Also, claiming that the Christian Church is somehow responsible for the "Dark Ages" is ill-informed and the opposite of what really happened.

Even before the fall of the Roman Empire, the Church had its own philosophers and philosophical school of thought. This era of Christian philosophy is called the Patristic era. During them, the goal was to establish unified Christian theology and philosophy and was done through, in a great part, by arguing with classical philosophy. St. Augustine, for example, promoted the knowledge of Greek philosophy, though in order to be able to dismiss it with Christian arguments. Nonetheless, the method of classical philosophy and argumentation were widely adopted by the scholars.

To be truthful, certain cherry-picking occurred and some Greek philosophers were disproportionately more cited, copied, and preserved. Early Christian scholars loved them their Plato or Aristotle.

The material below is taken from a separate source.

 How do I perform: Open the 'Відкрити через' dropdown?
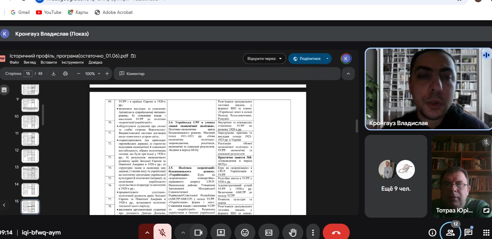[264, 59]
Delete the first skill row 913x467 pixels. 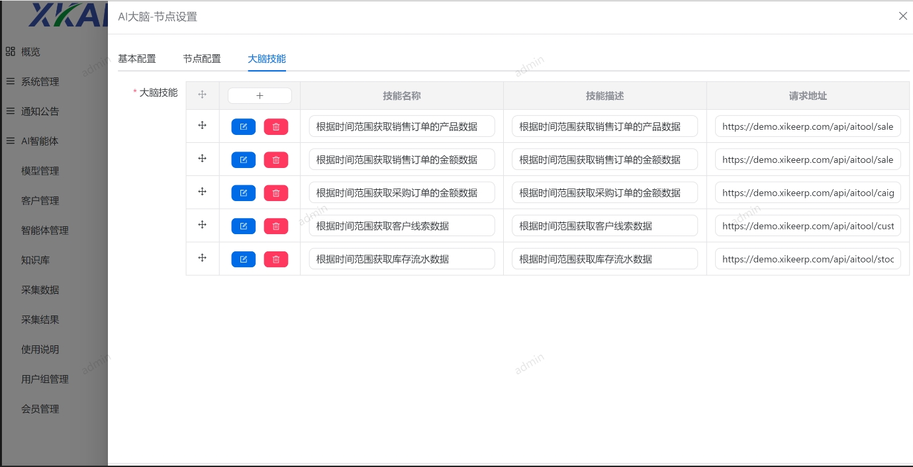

There were also the people like Tertullian who openly opposed the idea of studying non-Christian works, but those views were more fringe views. As a result, many scientific and philosophic texts were kept, translated and copied in monasteries. For example,

The best know of those scholars of the Dark Ages was Alcuin, a polyglot theologian who worked closely with Charlemagne to restore study and scholarship in the whole of West-Central Europe. In describing the holdings of his library at York he mentions works by Aristotle, Cicero, Lucan, Pliny, Statius, Trogus Pompeius, Virgil. In his correspondence he mentions Horace, Ovid, Terence. And he was not alone. The abbot of Ferrieres (c. 805-862) Lupus quotes Cicero, Horace, Martial, Seutonius, and Virgil. The abbot of Fleury (c. 950-1104) demonstrated familiarity with Horace, Sallust, Terence, Virgil.

The greatest of abbots after Benedict, Desiderius, who eventually became Pope Victor III in 1086, personally oversaw the transcription of Horace and Seneca, Cicero’s De Natura Deorum and Ovid’s Fasti. His friend Archbishop Alfano (also a former monk at Montecassino) was familiar with the works of ancient writers quoting from Apuleius, Aristotle, Cicero, Plato, Varro, Virgil. He himself wrote poetry imitating Ovid and Horace. Saint Anselm, as abbot of Bec, commended Virgil and other classical writers to his students.

The other great scholar of the so called Dark Ages was Gerbert of Aurillac who later became Pope Sylvester II. He taught logic but also ancient literature: Horace, Juvenal, Lucan, Persius, Terence, Statius, Virgil. Then there is St. Hildebert who practically knew Horace by heart.

(Paparella, Medieval Monasticism as Preserver of Western Civilization, 2008, accessed 3/22/2024 at Metanexus.com)

Beyond that, monasteries also conserved agricultural practices, metallurgical practices, stoneworking, beekeeping, winemaking and many other technological tidbits.

Well then, if all that knowledge was preserved, why do people call it the "Dark Ages"?

Well, that is because...

While most knowledge was not lost, the organization to deliver and exploit it was destroyed

...in Western Europe by the fall of the Roman Empire. Indeed, if you look at the Frankish Empire, as soon as someone is strong enough to enforce some kind of coherent organization, the country can jump exponentially by exploiting conserved know how.

We have now established that the knowledge existed, there were educated individuals able to teach it, and it was available on a state-wide scale if conditions were right. So,

Why didn't the knowledge get to the ordinary people?

There are several factors playing into this.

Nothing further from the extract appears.